(Saved entries)
- - -

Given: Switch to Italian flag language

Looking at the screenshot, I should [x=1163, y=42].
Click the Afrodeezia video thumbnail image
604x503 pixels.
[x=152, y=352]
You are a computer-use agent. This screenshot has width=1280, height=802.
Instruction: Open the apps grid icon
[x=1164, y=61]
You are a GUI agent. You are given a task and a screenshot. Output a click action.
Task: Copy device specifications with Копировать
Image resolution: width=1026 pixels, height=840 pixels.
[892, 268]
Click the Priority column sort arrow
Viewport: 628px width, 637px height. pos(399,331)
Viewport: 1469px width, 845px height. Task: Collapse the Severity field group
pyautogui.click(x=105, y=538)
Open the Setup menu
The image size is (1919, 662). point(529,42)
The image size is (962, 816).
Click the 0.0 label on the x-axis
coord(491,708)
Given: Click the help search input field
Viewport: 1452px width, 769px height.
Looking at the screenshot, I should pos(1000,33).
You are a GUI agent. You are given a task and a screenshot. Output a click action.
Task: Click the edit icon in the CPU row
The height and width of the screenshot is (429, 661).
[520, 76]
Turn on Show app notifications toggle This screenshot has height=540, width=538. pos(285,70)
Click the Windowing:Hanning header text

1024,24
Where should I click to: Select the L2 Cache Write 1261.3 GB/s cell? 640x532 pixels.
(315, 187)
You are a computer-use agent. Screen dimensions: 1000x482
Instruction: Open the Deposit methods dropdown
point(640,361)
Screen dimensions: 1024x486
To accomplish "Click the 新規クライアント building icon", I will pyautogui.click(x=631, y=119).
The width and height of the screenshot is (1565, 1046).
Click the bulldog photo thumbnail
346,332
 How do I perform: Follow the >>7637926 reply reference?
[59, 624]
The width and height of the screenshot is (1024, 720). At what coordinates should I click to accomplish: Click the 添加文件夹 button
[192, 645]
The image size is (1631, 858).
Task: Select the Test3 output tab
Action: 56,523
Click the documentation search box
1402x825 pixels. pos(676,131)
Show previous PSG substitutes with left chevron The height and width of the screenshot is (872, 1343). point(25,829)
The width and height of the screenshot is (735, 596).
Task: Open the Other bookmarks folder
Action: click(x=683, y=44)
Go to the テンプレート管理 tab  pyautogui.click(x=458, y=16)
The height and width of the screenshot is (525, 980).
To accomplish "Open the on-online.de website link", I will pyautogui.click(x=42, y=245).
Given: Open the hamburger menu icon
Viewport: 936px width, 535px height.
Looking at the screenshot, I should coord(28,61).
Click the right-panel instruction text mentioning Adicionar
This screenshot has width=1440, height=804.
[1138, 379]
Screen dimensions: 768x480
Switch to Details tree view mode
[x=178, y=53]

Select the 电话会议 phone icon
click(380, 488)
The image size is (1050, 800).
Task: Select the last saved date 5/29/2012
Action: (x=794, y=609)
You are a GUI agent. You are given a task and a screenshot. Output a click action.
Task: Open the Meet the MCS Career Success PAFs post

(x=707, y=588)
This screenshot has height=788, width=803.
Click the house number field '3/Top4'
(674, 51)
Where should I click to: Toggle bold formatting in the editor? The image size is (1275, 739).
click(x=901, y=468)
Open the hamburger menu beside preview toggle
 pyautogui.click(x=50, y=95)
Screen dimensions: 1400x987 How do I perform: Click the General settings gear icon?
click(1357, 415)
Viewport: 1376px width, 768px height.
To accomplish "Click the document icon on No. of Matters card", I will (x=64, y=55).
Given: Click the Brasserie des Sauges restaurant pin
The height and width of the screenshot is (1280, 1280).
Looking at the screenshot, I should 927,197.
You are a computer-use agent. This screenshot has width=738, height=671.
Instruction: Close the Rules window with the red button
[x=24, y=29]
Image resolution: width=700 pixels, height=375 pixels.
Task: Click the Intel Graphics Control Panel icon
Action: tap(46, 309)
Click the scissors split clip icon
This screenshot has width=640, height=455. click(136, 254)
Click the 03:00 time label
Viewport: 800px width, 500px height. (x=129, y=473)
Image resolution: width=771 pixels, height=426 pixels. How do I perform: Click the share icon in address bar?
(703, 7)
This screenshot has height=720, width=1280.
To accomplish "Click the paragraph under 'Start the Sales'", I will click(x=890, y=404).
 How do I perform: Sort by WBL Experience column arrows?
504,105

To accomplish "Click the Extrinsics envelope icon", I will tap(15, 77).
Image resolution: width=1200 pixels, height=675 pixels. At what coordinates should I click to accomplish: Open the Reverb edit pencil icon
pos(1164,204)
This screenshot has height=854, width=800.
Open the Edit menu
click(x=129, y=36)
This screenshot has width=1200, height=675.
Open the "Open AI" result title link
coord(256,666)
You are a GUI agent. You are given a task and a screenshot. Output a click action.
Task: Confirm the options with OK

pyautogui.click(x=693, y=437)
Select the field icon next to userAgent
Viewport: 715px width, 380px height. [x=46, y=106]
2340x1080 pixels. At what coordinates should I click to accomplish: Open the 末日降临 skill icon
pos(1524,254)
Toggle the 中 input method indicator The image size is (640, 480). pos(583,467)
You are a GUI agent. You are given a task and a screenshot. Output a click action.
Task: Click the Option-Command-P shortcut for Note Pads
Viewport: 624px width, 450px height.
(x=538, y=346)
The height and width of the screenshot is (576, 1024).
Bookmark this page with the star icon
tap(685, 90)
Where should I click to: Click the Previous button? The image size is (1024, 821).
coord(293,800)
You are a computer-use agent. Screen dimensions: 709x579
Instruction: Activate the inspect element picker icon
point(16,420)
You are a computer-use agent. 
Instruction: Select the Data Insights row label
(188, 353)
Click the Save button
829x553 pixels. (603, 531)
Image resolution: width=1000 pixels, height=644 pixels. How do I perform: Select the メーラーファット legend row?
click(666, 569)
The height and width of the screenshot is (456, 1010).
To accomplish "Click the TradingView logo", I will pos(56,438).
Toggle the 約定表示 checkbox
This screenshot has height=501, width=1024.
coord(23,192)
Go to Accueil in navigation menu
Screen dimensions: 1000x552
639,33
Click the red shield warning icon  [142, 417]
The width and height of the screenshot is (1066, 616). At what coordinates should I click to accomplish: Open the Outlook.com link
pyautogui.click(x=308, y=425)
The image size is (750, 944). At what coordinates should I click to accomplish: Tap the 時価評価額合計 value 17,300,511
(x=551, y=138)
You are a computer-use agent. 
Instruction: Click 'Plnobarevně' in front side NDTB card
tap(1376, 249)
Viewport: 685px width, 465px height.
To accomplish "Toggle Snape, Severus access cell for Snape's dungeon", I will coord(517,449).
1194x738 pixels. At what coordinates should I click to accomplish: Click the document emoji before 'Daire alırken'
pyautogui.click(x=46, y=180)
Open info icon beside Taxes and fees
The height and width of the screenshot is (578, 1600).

- - -

Assignment → All entries shown above should be duplicated without a single difference.

Result for this exercise →
Given: Switch to Italian flag language

Looking at the screenshot, I should [x=1163, y=42].
Click the Afrodeezia video thumbnail image
604x503 pixels.
[x=152, y=352]
You are a computer-use agent. This screenshot has width=1280, height=802.
Instruction: Open the apps grid icon
[x=1164, y=61]
You are a GUI agent. You are given a task and a screenshot. Output a click action.
Task: Copy device specifications with Копировать
Image resolution: width=1026 pixels, height=840 pixels.
[892, 268]
Click the Priority column sort arrow
Viewport: 628px width, 637px height. pos(399,331)
Viewport: 1469px width, 845px height. Task: Collapse the Severity field group
pyautogui.click(x=105, y=538)
Open the Setup menu
The image size is (1919, 662). point(529,42)
The image size is (962, 816).
Click the 0.0 label on the x-axis
coord(491,708)
Given: Click the help search input field
Viewport: 1452px width, 769px height.
Looking at the screenshot, I should pos(1000,33).
You are a GUI agent. You are given a task and a screenshot. Output a click action.
Task: Click the edit icon in the CPU row
The height and width of the screenshot is (429, 661).
[520, 76]
Turn on Show app notifications toggle This screenshot has height=540, width=538. pos(285,70)
Click the Windowing:Hanning header text

1024,24
Where should I click to: Select the L2 Cache Write 1261.3 GB/s cell? 640x532 pixels.
(315, 187)
You are a computer-use agent. Screen dimensions: 1000x482
Instruction: Open the Deposit methods dropdown
point(640,361)
Screen dimensions: 1024x486
To accomplish "Click the 新規クライアント building icon", I will pyautogui.click(x=631, y=119).
The width and height of the screenshot is (1565, 1046).
Click the bulldog photo thumbnail
346,332
 How do I perform: Follow the >>7637926 reply reference?
[59, 624]
The width and height of the screenshot is (1024, 720). At what coordinates should I click to accomplish: Click the 添加文件夹 button
[192, 645]
The image size is (1631, 858).
Task: Select the Test3 output tab
Action: 56,523
Click the documentation search box
1402x825 pixels. pos(676,131)
Show previous PSG substitutes with left chevron The height and width of the screenshot is (872, 1343). point(25,829)
The width and height of the screenshot is (735, 596).
Task: Open the Other bookmarks folder
Action: click(x=683, y=44)
Go to the テンプレート管理 tab  pyautogui.click(x=458, y=16)
The height and width of the screenshot is (525, 980).
To accomplish "Open the on-online.de website link", I will pyautogui.click(x=42, y=245).
Given: Open the hamburger menu icon
Viewport: 936px width, 535px height.
Looking at the screenshot, I should coord(28,61).
Click the right-panel instruction text mentioning Adicionar
This screenshot has width=1440, height=804.
[1138, 379]
Screen dimensions: 768x480
Switch to Details tree view mode
[x=178, y=53]

Select the 电话会议 phone icon
click(380, 488)
The image size is (1050, 800).
Task: Select the last saved date 5/29/2012
Action: (x=794, y=609)
You are a GUI agent. You are given a task and a screenshot. Output a click action.
Task: Open the Meet the MCS Career Success PAFs post

(x=707, y=588)
This screenshot has height=788, width=803.
Click the house number field '3/Top4'
(674, 51)
Where should I click to: Toggle bold formatting in the editor? The image size is (1275, 739).
click(x=901, y=468)
Open the hamburger menu beside preview toggle
 pyautogui.click(x=50, y=95)
Screen dimensions: 1400x987 How do I perform: Click the General settings gear icon?
click(1357, 415)
Viewport: 1376px width, 768px height.
To accomplish "Click the document icon on No. of Matters card", I will (x=64, y=55).
Given: Click the Brasserie des Sauges restaurant pin
The height and width of the screenshot is (1280, 1280).
Looking at the screenshot, I should 927,197.
You are a computer-use agent. This screenshot has width=738, height=671.
Instruction: Close the Rules window with the red button
[x=24, y=29]
Image resolution: width=700 pixels, height=375 pixels.
Task: Click the Intel Graphics Control Panel icon
Action: tap(46, 309)
Click the scissors split clip icon
This screenshot has width=640, height=455. click(136, 254)
Click the 03:00 time label
Viewport: 800px width, 500px height. (x=129, y=473)
Image resolution: width=771 pixels, height=426 pixels. How do I perform: Click the share icon in address bar?
(703, 7)
This screenshot has height=720, width=1280.
To accomplish "Click the paragraph under 'Start the Sales'", I will click(x=890, y=404).
 How do I perform: Sort by WBL Experience column arrows?
504,105

To accomplish "Click the Extrinsics envelope icon", I will tap(15, 77).
Image resolution: width=1200 pixels, height=675 pixels. At what coordinates should I click to accomplish: Open the Reverb edit pencil icon
pos(1164,204)
This screenshot has height=854, width=800.
Open the Edit menu
click(x=129, y=36)
This screenshot has width=1200, height=675.
Open the "Open AI" result title link
coord(256,666)
You are a GUI agent. You are given a task and a screenshot. Output a click action.
Task: Confirm the options with OK

pyautogui.click(x=693, y=437)
Select the field icon next to userAgent
Viewport: 715px width, 380px height. [x=46, y=106]
2340x1080 pixels. At what coordinates should I click to accomplish: Open the 末日降临 skill icon
pos(1524,254)
Toggle the 中 input method indicator The image size is (640, 480). pos(583,467)
You are a GUI agent. You are given a task and a screenshot. Output a click action.
Task: Click the Option-Command-P shortcut for Note Pads
Viewport: 624px width, 450px height.
(x=538, y=346)
The height and width of the screenshot is (576, 1024).
Bookmark this page with the star icon
tap(685, 90)
Where should I click to: Click the Previous button? The image size is (1024, 821).
coord(293,800)
You are a computer-use agent. Screen dimensions: 709x579
Instruction: Activate the inspect element picker icon
point(16,420)
You are a computer-use agent. 
Instruction: Select the Data Insights row label
(188, 353)
Click the Save button
829x553 pixels. (603, 531)
Image resolution: width=1000 pixels, height=644 pixels. How do I perform: Select the メーラーファット legend row?
click(666, 569)
The height and width of the screenshot is (456, 1010).
To accomplish "Click the TradingView logo", I will pos(56,438).
Toggle the 約定表示 checkbox
This screenshot has height=501, width=1024.
coord(23,192)
Go to Accueil in navigation menu
Screen dimensions: 1000x552
639,33
Click the red shield warning icon  [142, 417]
The width and height of the screenshot is (1066, 616). At what coordinates should I click to accomplish: Open the Outlook.com link
pyautogui.click(x=308, y=425)
The image size is (750, 944). At what coordinates should I click to accomplish: Tap the 時価評価額合計 value 17,300,511
(x=551, y=138)
You are a computer-use agent. 
Instruction: Click 'Plnobarevně' in front side NDTB card
tap(1376, 249)
Viewport: 685px width, 465px height.
To accomplish "Toggle Snape, Severus access cell for Snape's dungeon", I will coord(517,449).
1194x738 pixels. At what coordinates should I click to accomplish: Click the document emoji before 'Daire alırken'
pyautogui.click(x=46, y=180)
Open info icon beside Taxes and fees
The height and width of the screenshot is (578, 1600).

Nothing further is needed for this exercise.